Yes, lightbulbs. Russia clearly cannot win on the battlefield, so it has opened a second front: a relentless attack on the country’s civilian infrastructure, including water, power and heating systems. The real target is Ukraine’s emotional resilience; its determination to survive. In this other war, this war of wills, durable bulbs are a vital asset, conserving scant energy supplies while illuminating the dark cold winter ahead.

Foreign policy issues seldom touch our lives directly, but this one does. Everyone can make a contribution, helping to purchase these other weapons of war — coats and blankets, food and medicine, propane-powered stoves and battery-powered flashlights — anything that keeps bodies warm, lights on and spirits strong.

As one senior NATO intelligence officer told The New York Times, “Putin believes this is a game of chicken between him and the West, and he believes the West will blink first.”

That simply cannot happen. The stakes are too high. The challenge is unavoidable. Ukrainian President Volodymyr Zelenskyy was completely correct when he told members of Congress, “This battle cannot be frozen or postponed. It cannot be ignored. … You can speed up our victory.”

So far, Congress has responded well, recently allocating an additional $45 billion in aid to Ukraine, bringing the total to $110 billion since the Russian invasion began in February. Until now, that support has been largely bipartisan, with Mitch McConnell, the Republican leader in the Senate, declaring, “Continuing support for Ukraine is the popular mainstream view that stretches across the ideological spectrum.”
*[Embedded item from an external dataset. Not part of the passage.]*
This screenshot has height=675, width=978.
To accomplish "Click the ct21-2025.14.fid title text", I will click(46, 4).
But now that unity seems threatened. Donald Trump, in his increasingly frenzied search for political relevance, is stirring up opposition to continued U.S. aid, and his son, Don Jr., called Zelenskyy “an ungrateful international welfare queen.”
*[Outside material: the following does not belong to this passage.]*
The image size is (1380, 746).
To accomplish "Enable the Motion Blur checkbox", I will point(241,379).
It’s hard to imagine a more wrongheaded approach. Not only is aiding Ukraine a moral imperative, it serves America’s own interests. “Your money is not charity,” Zelenskyy told Congress. “It’s an investment in the global security and democracy.”

“The U.S. commitment to Ukraine is costly,” adds a Washington Post editorial, “but much less costly than it would be to live in a world in which Mr. Putin makes the rules.”

That struggle continues on the public policy level. On the personal level, there are countless ways to make sure Putin doesn’t win. One good example is a joint effort by LuminAID, a company that makes portable lighting equipment, and Ukraine Friends, a nonprofit started to aid civilians impacted by the war.

A fundraising email describes their goal as sending “more than 2,000 solar lights/chargers and dozens of generators to battle-scarred, power-deprived cities,” adding that the equipment “will be stuffed inside 26 ambulances.”

UNICEF writes, “The war in Ukraine created a child protection crisis of epic proportions. The rapid outflux of people … dwarfed all other refugee crises of recent years in terms of scale and speed. In less than three months, 7.7 million people were internally displaced, and more than 6.4 million people — including nearly two-thirds of all children in Ukraine, at a rate of one child every second — had crossed into Poland, Romania, Moldova, Slovakia, Hungary and other neighboring countries.”

UNICEF provides these refugees with sanitation, medical and mental health services plus “three dozen Blue Dot support centers strategically located along transit routes,” safe places for the most vulnerable exiles fleeing danger.

“Assisting unaccompanied and separated children is a top priority,” states UNICEF. “Protecting women and girls from gender-based violence and sexual exploitation is another.” Donations can be made at unicefusa.org/mission/emergencies/child-refugees-and-migrants/war-ukraine.

The International Rescue Committee says all donations from individuals will be matched by other donors through Jan. 2, and it provides some examples of what your dollars will do: $108 per month can provide eight families with temporary shelter; $190 per month can provide medical care for 10 children; $500 per month can equip one mobile clinic. Their link: help.rescue.org/donate-be/ukraine-crisis.

World Central Kitchen (WCK) is an organization that deploys chefs directly to disaster areas to provide hot meals to those in need. “Since February,” reports Forbes, “WCK has provided over 100 million hot meals and meal kits to those in need in Ukraine and neighboring countries.” Donate here: donate.wck.org.

That’s just a small sample. Find the cause and the organization that works for you. Keep a light burning for Ukraine and its people. That’s a good way to start the new year.